Ich war alarmiert. Wo ein graues Haar ist, wird über kurz oder lang noch ein zweites und dann ein drittes sein. Es beginnt ganz schleichend an den Schläfen und ehe man sich versieht, steht man mit grauem Haupthaar da.
Vorsichtig zog ich ein wenig an dem grauen Löckchen. Soll ich, oder soll ich nicht? Ein Ruck, und ich wäre den lästigen Störenfried los.
Gerade als ich das Haar einmal um den Finger wickelte, damit es mir nicht durch die Hand rutschen konnte, fiel mir meine Oma Hermine ein. Nicht nur weil Oma Hermine es fertiggebracht hatte, eine Unmenge von roten Lockenwicklern in ihren silbergrauen Haaren verschwinden zu lassen, sondern weil mir plötzlich ein Spruch einfiel, den sie oft zu meiner Mutter gesagt hatte. "Für jedes graue Haar, das du ausreißt, wachsen dir hundert graue Haare nach."
Erschrocken hielt ich inne. Das graue Haar kringelte sich erleichtert zusammen und verschwand zwischen meinen braunen Strähnchen.
Das Leben ist ganz schön ungerecht, dachte ich und griff nach meiner Haarbürste. Während ein Mann mit grauen Schläfen für viele Frauen erst interessant ist, wird eine Frau mit grauen Haaren mitleidig als ältere Dame bezeichnet. Es soll ja sogar Männer geben, die der Natur vorgreifen und sich schon in jungen Jahren die Schläfen grau färben lassen.

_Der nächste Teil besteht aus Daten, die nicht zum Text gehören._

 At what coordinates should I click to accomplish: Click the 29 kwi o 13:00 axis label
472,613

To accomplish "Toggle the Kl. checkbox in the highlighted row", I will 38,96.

Verständnislos schüttelte ich den Kopf. Jeder wie er will, dachte ich und sah aus dem Fenster. Vor dem Nachbarhaus stieg gerade unser Versicherungsvertreter aus seinem Auto. Auch er hatte graue Haare, das war mir bisher noch gar nicht aufgefallen. Elegant sah er aus, in seinem dunkelblauen Anzug. Männer mit grauen Haaren wirken lebenserfahren und selbstsicher.

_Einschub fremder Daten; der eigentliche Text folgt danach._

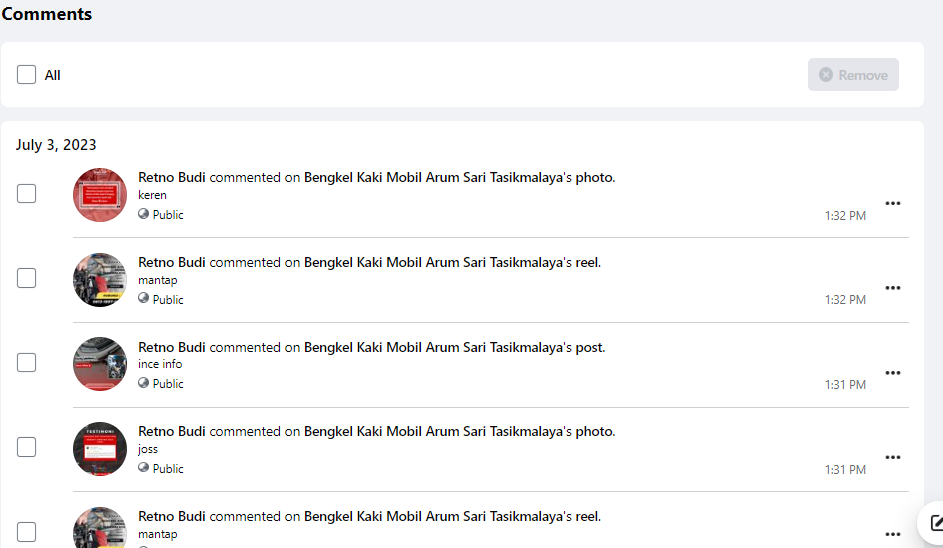Click the 'keren' comment text

(152, 195)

Nachdenklich strich ich mir eine Locke aus der Stirn. Ich dachte an meinen Vater, die Natur hatte seinem Haar erst gar nicht die Chance gegeben zu ergrauen. Schon sehr früh waren ihm die Haare büschelweise ausgefallen. Als Ausgleich zu seinem schütteren Haupthaar hatte er sich einen Bart stehen lassen. So war das Defizit wenigstens einigermaßen ausgeglichen.

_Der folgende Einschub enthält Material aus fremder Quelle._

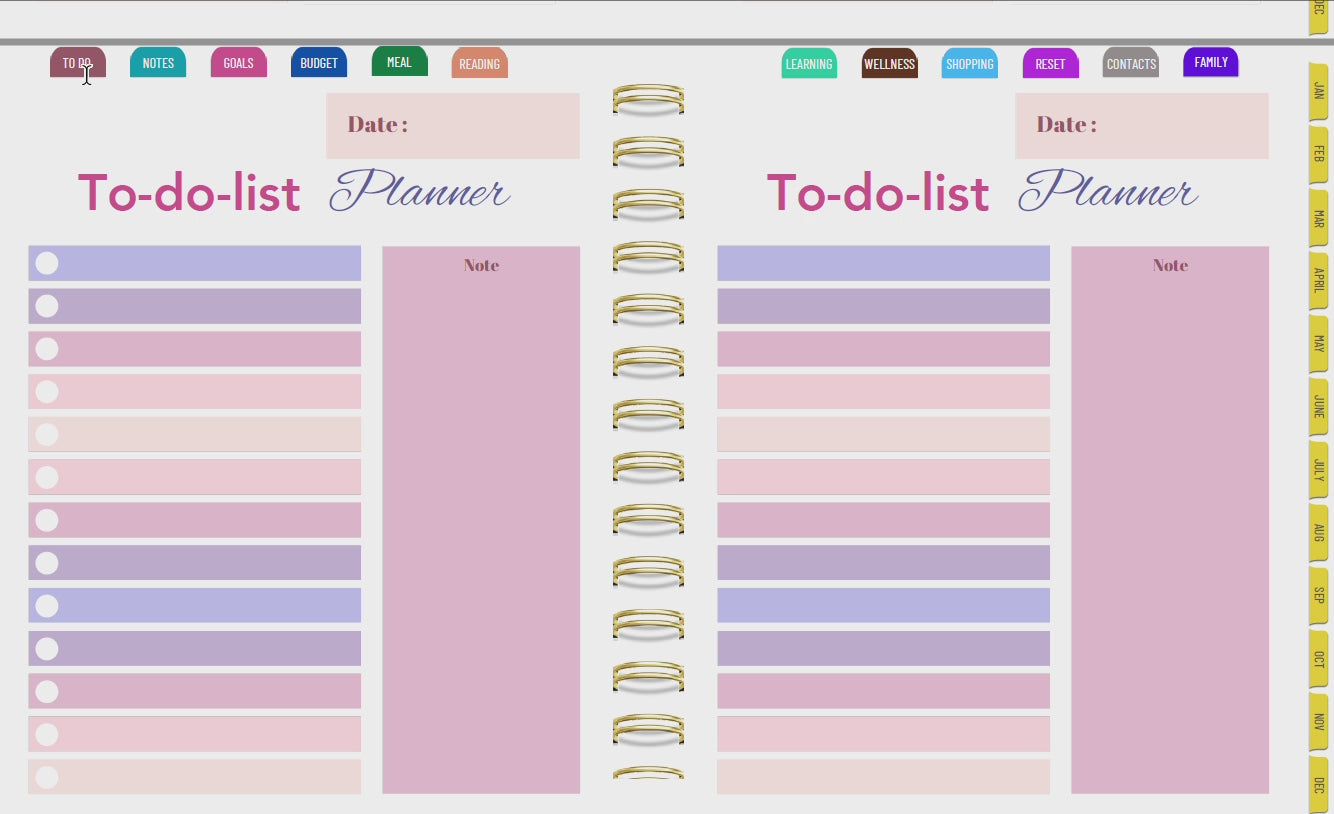The image size is (1334, 814).
Task: Go to the MEAL tab
Action: [399, 62]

Ich ging in die Küche und stellte die Kaffee maschine an. Mit der neuesten Ausgabe meiner Frauenzeitschrift kuschelte ich mich in die Ecke meines Lieblingssessels. Dior brachte ein neues Parfüm heraus, schnuppernd hielt ich meine Nase an den Teststreifen. Hmm, nicht so süß, eigentlich genau meine Duftnote. Ich blätterte weiter, während die Kaffeemaschine zischend signalisierte: "Der Kaffee ist fertig."
"Brillantes Farbergebnis, sie werden begeistert sein. Unter zwölf Farben können Sie wählen. Auch Ihre Farbe ist bestimmt dabei." Die zweiseitige Anzeige machte mich neugierig. Aufmerksam sah ich mir die Farbskala an. Da ich vom lieben Gott zu meinem Leidwesen einen matschbraunen Haarschopf mitbekommen hatte, gab es für mich eigentlich nur eine Haartönung, die in Frage kam. "Haselnußbraun" kam meiner eigentlichen Haarfarbe am nächsten.
Aber warum sollte ich nicht mal mutig sein? "Tizianrot", das war es. Ich würde mir meine Haare tizianrot färben. Ich mußte lachen, würde diese Haarfarbe zu mir passen? Würde sie am Ende einen ganz anderen Menschen aus mir machen? Was würden meine Freunde und Kollegen sagen? Ich würde mir eine völlig neue Garderobe zulegen müssen. Mein roter Lieblingspullover zu tizianrotem Haar - ein schrecklicher Gedanke.
Ich schlug die Zeitung zu und ging seufzend in die Küche. Vor dem Spiegel in der Diele blieb ich stehen und sah prüfend an mir hinunter. Ja, ich war mit meinem Aussehen wirklich ganz zufrieden. Ob tizianrot oder matschbraun, ich würde bestimmt dieselbe bleiben. Und jeder, der mich mit meinen matschbraunen Haaren mochte, wird mich bestimmt auch mit ergrauten Haaren mögen.